___ SUPPLIED RECORDS

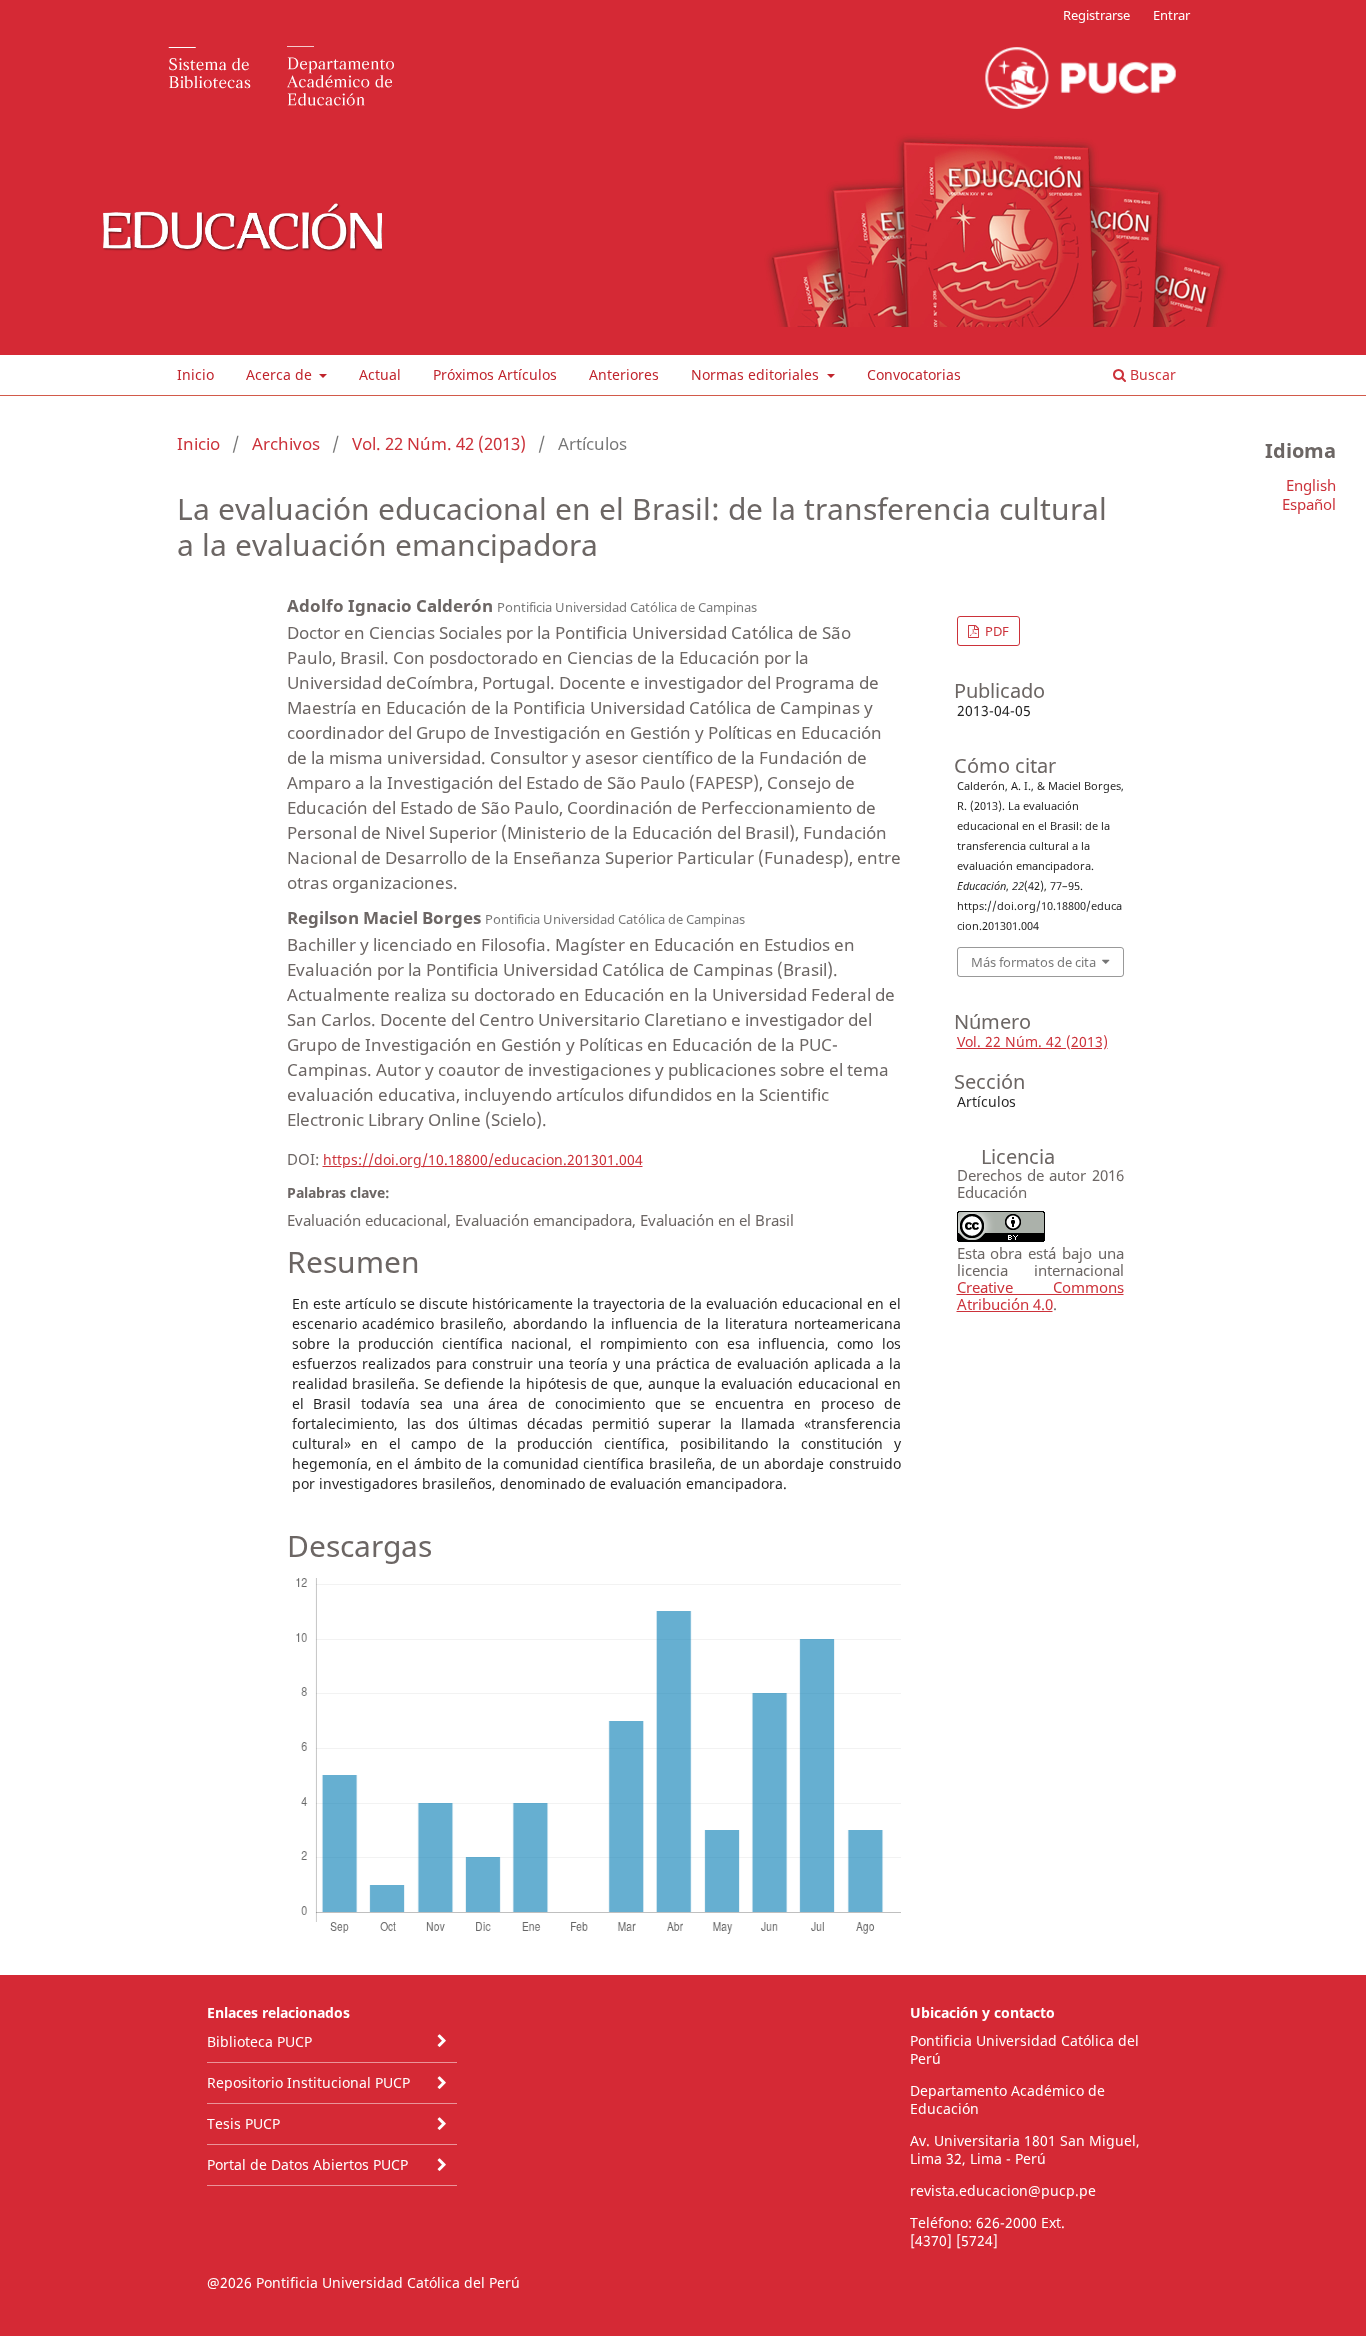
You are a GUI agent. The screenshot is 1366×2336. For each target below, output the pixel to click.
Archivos (286, 443)
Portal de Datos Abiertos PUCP (307, 2164)
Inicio (195, 374)
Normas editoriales (757, 374)
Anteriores (624, 374)
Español (1309, 504)
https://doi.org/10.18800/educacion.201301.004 (483, 1159)
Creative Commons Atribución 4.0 (1040, 1295)
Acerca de (281, 374)
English (1311, 485)
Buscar (1151, 374)
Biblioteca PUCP (259, 2041)
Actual (380, 374)
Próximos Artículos (495, 374)
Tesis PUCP (243, 2123)
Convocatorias (914, 374)
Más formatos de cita (1033, 962)
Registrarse (1096, 15)
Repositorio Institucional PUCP (308, 2082)
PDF (995, 631)
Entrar (1171, 15)
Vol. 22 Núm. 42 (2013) (439, 443)
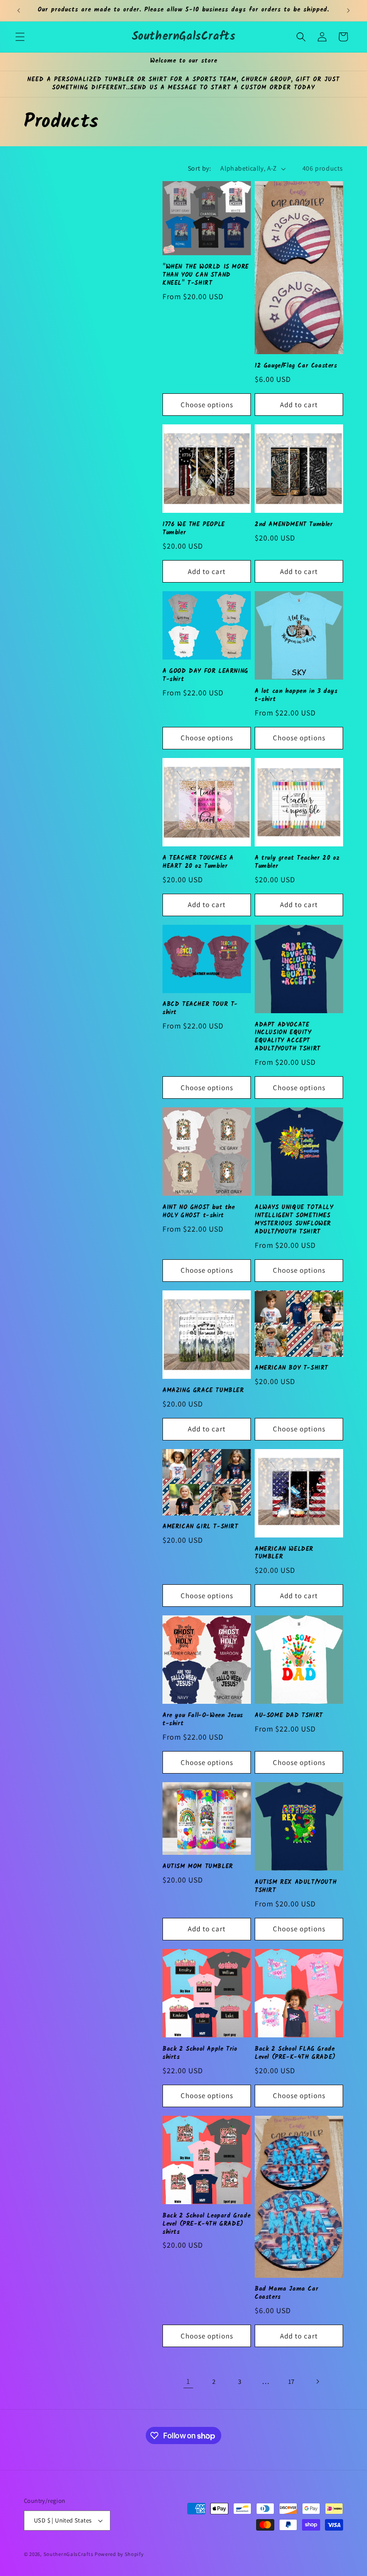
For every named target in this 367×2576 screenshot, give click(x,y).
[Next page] (317, 2381)
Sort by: (199, 168)
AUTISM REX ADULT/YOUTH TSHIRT (295, 1887)
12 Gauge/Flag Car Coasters (296, 366)
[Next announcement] (348, 10)
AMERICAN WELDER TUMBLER (284, 1554)
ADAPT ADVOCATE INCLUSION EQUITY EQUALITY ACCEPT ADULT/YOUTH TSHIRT (288, 1037)
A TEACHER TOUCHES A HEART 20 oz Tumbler (197, 863)
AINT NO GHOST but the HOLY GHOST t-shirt (198, 1212)
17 (291, 2381)
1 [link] (188, 2381)
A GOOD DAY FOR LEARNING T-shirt (205, 676)
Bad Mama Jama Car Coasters (286, 2293)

______

The lines holding the word "screenshot" are the answer. Pull them out of the records and copy them.

SOLUTION TO THE PROBLEM.
You are a GUI agent. The screenshot is 1366×2336. For each target below, output the pixel to click.
For every named target in this 367×2576 screenshot, give click(x,y).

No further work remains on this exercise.